石橋湛山の研究に名を連ねる者としてはこうした状況は石橋の名前がより多くの人の耳目に触れるという点で望ましいものです。
その一方で、全集だけで16巻あり、そこに収録されていない著作や論考も多数あるのが石橋湛山です。
そのため、石橋が行った様々な議論のうち、論者がどの程度まで石橋の主張を網羅的に把握しているかという点は議論の余地があります。
何故なら、もし各種の議論の中でも自らの主張に合致する箇所のみを抜き出し、実際の議論の趣旨とは異なる理解を行ったり、あるいは片言隻句を捉えて石橋の議論の全体であるかのように訴えることは、石橋の名前を借りて自らの議論を補強する、ある種の不誠実な論法となるからです。
もとより、あらゆる議論は論拠に対する恣意性を秘めているものです。
そして、そのような恣意性をいかにして避けるか、あるいは自覚的であるかということは、石橋湛山に限らず何らかの原典を参照し、引用する者が注意すべきことに他なりません。
それだけに、今後の国会の議論の中で石橋湛山の所論がさらに言及されるのであれば、果たしてどれほど正確な理解に基づいて議論がなされているのかという点に注意を払うことは、石橋湛山の研究に携わる者にとって重要な事項となることでしょう。
<Executive Summary>
What Is the Important Attitude for Us to Examine the Citation of Ishibashi Tanzan's Discussion at the Both Diets? (Yusuke Suzumura)

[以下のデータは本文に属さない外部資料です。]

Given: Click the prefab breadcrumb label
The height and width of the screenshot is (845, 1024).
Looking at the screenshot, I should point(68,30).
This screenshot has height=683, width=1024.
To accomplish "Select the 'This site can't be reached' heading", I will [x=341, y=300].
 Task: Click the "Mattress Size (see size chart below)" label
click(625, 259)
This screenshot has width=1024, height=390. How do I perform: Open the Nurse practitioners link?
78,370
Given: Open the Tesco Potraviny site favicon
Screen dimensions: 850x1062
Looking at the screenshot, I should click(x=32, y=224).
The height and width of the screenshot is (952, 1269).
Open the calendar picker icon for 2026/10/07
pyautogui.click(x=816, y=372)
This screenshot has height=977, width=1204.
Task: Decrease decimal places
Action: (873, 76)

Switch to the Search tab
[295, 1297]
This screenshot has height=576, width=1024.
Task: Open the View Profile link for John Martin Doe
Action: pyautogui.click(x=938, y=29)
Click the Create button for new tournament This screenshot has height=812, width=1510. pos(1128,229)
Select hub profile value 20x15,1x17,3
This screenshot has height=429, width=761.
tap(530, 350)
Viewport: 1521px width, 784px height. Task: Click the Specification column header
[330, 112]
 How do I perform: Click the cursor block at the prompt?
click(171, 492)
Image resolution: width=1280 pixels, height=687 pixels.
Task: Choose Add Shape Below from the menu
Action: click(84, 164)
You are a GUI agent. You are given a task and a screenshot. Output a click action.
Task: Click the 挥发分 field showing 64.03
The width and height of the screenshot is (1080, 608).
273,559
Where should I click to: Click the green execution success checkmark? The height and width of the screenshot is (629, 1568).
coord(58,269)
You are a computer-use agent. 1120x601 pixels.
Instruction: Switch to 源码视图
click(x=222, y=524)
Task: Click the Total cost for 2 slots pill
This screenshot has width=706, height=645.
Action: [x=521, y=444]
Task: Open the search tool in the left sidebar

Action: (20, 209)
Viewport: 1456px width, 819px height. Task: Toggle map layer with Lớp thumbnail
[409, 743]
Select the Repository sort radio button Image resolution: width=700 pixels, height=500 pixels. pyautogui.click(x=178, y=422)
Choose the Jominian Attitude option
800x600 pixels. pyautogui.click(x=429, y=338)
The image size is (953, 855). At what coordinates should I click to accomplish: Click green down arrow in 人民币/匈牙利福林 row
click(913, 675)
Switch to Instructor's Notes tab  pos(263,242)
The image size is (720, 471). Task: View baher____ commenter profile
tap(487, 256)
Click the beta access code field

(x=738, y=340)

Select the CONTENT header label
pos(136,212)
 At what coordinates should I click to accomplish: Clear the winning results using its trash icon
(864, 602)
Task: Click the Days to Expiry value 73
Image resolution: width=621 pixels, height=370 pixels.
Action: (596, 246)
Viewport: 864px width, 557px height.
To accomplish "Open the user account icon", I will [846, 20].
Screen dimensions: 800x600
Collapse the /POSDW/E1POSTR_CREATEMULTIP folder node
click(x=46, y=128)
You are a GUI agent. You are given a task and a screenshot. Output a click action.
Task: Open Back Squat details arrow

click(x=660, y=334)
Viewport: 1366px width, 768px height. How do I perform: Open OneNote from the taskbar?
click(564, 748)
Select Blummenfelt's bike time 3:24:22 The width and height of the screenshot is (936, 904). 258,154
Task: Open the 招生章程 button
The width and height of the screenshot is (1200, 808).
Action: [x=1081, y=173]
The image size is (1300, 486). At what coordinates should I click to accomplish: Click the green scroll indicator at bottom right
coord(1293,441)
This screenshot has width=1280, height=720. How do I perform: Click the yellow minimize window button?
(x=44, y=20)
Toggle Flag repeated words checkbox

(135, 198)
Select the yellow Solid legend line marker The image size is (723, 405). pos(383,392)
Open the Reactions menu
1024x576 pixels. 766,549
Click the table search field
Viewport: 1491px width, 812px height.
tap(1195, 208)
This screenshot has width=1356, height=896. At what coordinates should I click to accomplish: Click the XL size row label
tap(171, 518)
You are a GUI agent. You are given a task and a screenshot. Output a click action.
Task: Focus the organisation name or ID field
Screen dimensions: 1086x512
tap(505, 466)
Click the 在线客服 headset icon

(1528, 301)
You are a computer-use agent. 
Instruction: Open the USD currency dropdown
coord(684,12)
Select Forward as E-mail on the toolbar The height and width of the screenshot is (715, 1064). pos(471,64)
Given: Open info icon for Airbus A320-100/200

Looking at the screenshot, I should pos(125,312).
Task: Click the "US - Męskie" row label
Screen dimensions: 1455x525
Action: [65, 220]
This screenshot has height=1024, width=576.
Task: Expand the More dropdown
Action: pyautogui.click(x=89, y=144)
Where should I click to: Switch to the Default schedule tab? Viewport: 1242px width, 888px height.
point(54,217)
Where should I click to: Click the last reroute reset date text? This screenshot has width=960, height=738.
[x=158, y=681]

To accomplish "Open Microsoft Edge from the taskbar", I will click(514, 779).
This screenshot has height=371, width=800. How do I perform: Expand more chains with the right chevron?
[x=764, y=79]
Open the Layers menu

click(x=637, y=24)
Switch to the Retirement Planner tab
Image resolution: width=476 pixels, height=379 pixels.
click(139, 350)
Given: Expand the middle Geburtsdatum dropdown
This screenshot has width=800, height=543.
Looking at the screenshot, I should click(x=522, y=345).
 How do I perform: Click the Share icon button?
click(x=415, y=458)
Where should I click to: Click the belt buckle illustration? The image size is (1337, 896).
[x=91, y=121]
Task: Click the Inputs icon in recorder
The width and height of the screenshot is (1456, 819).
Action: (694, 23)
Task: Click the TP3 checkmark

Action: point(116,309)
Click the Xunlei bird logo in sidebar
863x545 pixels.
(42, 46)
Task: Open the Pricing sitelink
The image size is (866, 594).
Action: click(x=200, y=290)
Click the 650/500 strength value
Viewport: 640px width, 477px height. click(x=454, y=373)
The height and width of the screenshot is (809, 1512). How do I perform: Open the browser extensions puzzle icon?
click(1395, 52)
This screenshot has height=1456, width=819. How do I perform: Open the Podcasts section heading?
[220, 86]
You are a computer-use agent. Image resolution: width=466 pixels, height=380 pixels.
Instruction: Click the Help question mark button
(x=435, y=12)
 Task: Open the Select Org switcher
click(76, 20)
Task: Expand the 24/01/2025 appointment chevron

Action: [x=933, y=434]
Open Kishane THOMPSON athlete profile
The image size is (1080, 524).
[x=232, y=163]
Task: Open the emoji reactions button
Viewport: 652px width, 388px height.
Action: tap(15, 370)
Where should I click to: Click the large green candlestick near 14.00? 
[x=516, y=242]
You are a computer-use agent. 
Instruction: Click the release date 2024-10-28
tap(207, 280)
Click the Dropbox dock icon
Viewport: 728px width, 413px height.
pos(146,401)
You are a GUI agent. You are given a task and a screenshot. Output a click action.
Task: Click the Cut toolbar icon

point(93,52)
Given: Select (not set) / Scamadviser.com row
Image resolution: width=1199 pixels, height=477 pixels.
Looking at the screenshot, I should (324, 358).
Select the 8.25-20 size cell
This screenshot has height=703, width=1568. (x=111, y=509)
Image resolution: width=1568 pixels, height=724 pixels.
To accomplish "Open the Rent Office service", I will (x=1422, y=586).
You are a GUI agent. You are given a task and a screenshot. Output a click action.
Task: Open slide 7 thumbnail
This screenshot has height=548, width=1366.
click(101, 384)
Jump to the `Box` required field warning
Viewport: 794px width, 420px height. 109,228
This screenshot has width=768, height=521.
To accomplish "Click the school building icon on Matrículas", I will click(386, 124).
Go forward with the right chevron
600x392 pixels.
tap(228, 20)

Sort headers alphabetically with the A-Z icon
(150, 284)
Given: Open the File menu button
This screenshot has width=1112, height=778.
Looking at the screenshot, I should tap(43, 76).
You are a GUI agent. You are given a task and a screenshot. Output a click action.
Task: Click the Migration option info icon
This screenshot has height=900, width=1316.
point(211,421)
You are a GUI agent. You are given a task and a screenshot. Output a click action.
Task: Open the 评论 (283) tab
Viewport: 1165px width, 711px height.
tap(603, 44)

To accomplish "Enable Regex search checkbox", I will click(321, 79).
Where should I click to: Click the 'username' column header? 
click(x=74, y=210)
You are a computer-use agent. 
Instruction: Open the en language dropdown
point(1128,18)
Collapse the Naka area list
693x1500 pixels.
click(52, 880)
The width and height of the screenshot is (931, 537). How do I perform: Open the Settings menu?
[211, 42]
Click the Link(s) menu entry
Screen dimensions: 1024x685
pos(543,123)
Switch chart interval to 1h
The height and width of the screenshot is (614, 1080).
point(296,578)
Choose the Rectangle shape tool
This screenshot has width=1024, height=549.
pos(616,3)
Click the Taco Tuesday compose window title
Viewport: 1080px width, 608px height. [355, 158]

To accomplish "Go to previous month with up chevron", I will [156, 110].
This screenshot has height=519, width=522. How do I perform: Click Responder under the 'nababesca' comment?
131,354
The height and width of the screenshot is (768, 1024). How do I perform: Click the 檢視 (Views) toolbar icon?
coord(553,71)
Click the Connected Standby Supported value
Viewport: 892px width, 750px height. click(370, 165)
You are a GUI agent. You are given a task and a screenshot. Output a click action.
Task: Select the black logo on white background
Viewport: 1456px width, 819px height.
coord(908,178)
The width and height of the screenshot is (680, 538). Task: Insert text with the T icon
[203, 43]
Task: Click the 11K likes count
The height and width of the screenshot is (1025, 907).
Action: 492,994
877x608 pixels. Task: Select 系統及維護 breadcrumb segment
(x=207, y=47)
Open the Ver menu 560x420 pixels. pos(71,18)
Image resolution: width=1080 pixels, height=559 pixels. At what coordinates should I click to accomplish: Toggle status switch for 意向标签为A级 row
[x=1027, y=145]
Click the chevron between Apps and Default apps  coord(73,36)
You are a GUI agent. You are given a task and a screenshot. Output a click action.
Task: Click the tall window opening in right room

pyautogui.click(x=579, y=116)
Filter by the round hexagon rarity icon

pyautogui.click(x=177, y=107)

The name of Ishibashi Tanzan and his discussion is often mentioned at the both Diets in this extraordinary session, since Prime Minister Shigeru Ishiba cited Ishibashi's address by his policy speech. On this occasion, we examine the meaning of such kind of attitude to cite historical figures discussion to apply their on debates.